Esteve ouvindo muitas conversas, a começar pelo sermão do padre de uma igreja católica do bairro. Ele dizia que Cristo morrera crucificado, perseguido, injustiçado, para que os seres humanos pudessem viver. Leonardo não entendeu muito bem o porque disso. Mas entendeu a parte em que o padre recitava alguns dos preceitos da filosofia cristã: o amor ao próximo, a tolerância, a aceitação das diferenças, a generosidade nas atitudes.
Bem que esse padre poderia ter dito isso, na eleição do Presidente Bolsonaro, a essas pessoas cheias de ódio umas das outras, apenas porque tinham diferentes posições políticas- pensou.

Leonardo compreendia, porém, que os brasileiros estavam profundamente decepcionados com a sua classe política. Principalmente com o Presidente Lula, que fôra a esperança de tantos, depois de décadas sem direito de escolher os seus dirigentes. Lula – julgava Leonardo – era um gênio político. Talvez fosse mesmo mais um político corrupto e bandido, como aquele governador do Rio, que estava na cadeia. Aliás, Lula também estava. Mas a genialidade que Leonardo via em Lula era sua trajetória: de pau-de-arara a presidente de um país que ele conseguira também tornar respeitado no Exterior. Está certo que o FHC, antes dele, também conseguira. Mas FHC, bem ao contrário de Lula, era um intelectual que até dera aulas na Sorbonne, em Paris.

Mas, voltando a Jesus Cristo, que também nascera humildemente no meio do povo, Leonardo resolveu ir checar a posição de outras religiões e seitas com relação ao Mestre que – ele ouvira alguém dizer – renascia no coração das pessoas a cada dia 25 de dezembro. E ouviu coisas incríveis!

Existiam vários tipos de crenças sobre Jesus, alguns acreditavam que ele não era filho de Deus coisa nenhuma, seria apenas mais um “Avatar”; outros diziam que, de fato, ele fôra um Druida e que estudara com os povos celtas, cuja igualdade social entre gêneros era uma exceção na história da terra.

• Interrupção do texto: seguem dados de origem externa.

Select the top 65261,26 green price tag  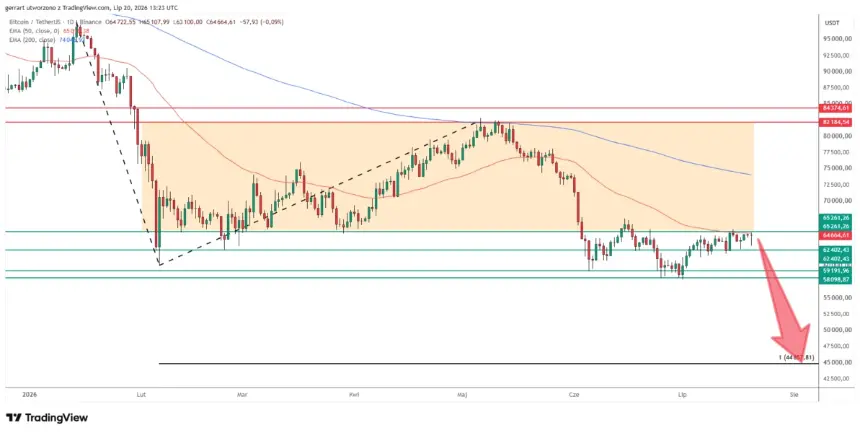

Outros ainda diziam o Natal não deveria ser comemorado porque, afinal, Jesus renascia todos os dias no coração dos cristãos.

Havia ainda os defensores dos evangélicos apócrifos, alguns deles diziam que Cristo se casara com Maria Madalena e que, depois da Crucificação, Madalena fugira com os filhos (sim, Ele teria tido filhos!) que deram origem, na Europa, a uma linhagem familiar que hoje estaria espalhada por todo o globo.

Leonardo preferira ficar com essa hipótese. A de que Cristo, com sua infinita bondade, estivesse vivo em muitas e muitas almas sobre a Terra. A Terra era um lindo planeta e estava correndo sério perigo de vida, ele sabia, com o aquecimento global e com aquela superpopulação de humanos. E a superpopulação de humanos ameaçava, sem dúvida, todas as populações animais e até vegetais.

Leonardo não gostava da arrogância dos seres humanos que se julgavam a criação superior a todas as outras. Mas Leonardo sabia também que aquilo era uma pura ilusão. Conhecia a interdependência de tudo o que está vivo sobre a Terra. Afinal, já vivera tantas vidas! E tivera acesso até aos registros acásicos, uma espécie de “internet do cosmos” onde tudo se vê e tudo se sabe. Aprendera o caminho para esse grande registro do saber com a Ordem Rosacruz.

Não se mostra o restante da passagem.